**Task objective:**
Give back each entry verbatim.

**The records:**
-=-=-

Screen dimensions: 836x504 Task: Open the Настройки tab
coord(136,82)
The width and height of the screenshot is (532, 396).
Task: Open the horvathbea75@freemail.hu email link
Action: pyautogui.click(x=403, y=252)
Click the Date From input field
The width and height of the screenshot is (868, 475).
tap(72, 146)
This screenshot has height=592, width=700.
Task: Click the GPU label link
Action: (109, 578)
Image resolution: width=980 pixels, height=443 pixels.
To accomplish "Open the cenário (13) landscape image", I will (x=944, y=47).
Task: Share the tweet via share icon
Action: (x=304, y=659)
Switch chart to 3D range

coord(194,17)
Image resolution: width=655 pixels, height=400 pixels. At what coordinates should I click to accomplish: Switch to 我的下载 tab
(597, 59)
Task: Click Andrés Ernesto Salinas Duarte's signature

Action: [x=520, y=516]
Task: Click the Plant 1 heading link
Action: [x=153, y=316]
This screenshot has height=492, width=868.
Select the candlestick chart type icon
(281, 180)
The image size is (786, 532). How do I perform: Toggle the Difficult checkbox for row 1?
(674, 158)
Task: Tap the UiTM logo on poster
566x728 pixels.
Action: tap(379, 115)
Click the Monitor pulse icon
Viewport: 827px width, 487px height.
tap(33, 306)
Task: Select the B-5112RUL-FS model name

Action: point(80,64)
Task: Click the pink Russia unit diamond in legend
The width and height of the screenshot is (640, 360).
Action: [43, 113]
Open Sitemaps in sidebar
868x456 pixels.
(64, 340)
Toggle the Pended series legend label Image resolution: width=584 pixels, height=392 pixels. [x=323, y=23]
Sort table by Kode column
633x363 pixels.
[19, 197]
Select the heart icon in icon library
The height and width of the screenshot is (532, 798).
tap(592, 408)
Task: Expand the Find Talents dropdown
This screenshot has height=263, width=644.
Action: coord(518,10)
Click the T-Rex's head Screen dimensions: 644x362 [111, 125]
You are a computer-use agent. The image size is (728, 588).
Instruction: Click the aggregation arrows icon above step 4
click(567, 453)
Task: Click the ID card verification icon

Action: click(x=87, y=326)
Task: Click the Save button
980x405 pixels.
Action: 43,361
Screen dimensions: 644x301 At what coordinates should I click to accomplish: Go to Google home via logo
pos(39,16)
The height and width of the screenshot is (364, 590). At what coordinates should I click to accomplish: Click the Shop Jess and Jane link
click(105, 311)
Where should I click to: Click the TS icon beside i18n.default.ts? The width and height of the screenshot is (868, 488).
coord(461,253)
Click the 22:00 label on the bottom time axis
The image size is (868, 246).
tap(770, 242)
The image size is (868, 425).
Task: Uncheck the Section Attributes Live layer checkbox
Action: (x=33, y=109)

-=-=-

**Task result:**
Screen dimensions: 836x504 Task: Open the Настройки tab
coord(136,82)
The width and height of the screenshot is (532, 396).
Task: Open the horvathbea75@freemail.hu email link
Action: pyautogui.click(x=403, y=252)
Click the Date From input field
The width and height of the screenshot is (868, 475).
tap(72, 146)
This screenshot has height=592, width=700.
Task: Click the GPU label link
Action: (109, 578)
Image resolution: width=980 pixels, height=443 pixels.
To accomplish "Open the cenário (13) landscape image", I will (x=944, y=47).
Task: Share the tweet via share icon
Action: (x=304, y=659)
Switch chart to 3D range

coord(194,17)
Image resolution: width=655 pixels, height=400 pixels. At what coordinates should I click to accomplish: Switch to 我的下载 tab
(597, 59)
Task: Click Andrés Ernesto Salinas Duarte's signature

Action: [x=520, y=516]
Task: Click the Plant 1 heading link
Action: [x=153, y=316]
This screenshot has height=492, width=868.
Select the candlestick chart type icon
(281, 180)
The image size is (786, 532). How do I perform: Toggle the Difficult checkbox for row 1?
(674, 158)
Task: Tap the UiTM logo on poster
566x728 pixels.
Action: tap(379, 115)
Click the Monitor pulse icon
Viewport: 827px width, 487px height.
tap(33, 306)
Task: Select the B-5112RUL-FS model name

Action: point(80,64)
Task: Click the pink Russia unit diamond in legend
The width and height of the screenshot is (640, 360).
Action: [43, 113]
Open Sitemaps in sidebar
868x456 pixels.
(64, 340)
Toggle the Pended series legend label Image resolution: width=584 pixels, height=392 pixels. [x=323, y=23]
Sort table by Kode column
633x363 pixels.
[19, 197]
Select the heart icon in icon library
The height and width of the screenshot is (532, 798).
tap(592, 408)
Task: Expand the Find Talents dropdown
This screenshot has height=263, width=644.
Action: coord(518,10)
Click the T-Rex's head Screen dimensions: 644x362 [111, 125]
You are a computer-use agent. The image size is (728, 588).
Instruction: Click the aggregation arrows icon above step 4
click(567, 453)
Task: Click the ID card verification icon

Action: click(x=87, y=326)
Task: Click the Save button
980x405 pixels.
Action: 43,361
Screen dimensions: 644x301 At what coordinates should I click to accomplish: Go to Google home via logo
pos(39,16)
The height and width of the screenshot is (364, 590). At what coordinates should I click to accomplish: Click the Shop Jess and Jane link
click(105, 311)
Where should I click to: Click the TS icon beside i18n.default.ts? The width and height of the screenshot is (868, 488).
coord(461,253)
Click the 22:00 label on the bottom time axis
The image size is (868, 246).
tap(770, 242)
The image size is (868, 425).
Task: Uncheck the Section Attributes Live layer checkbox
Action: (x=33, y=109)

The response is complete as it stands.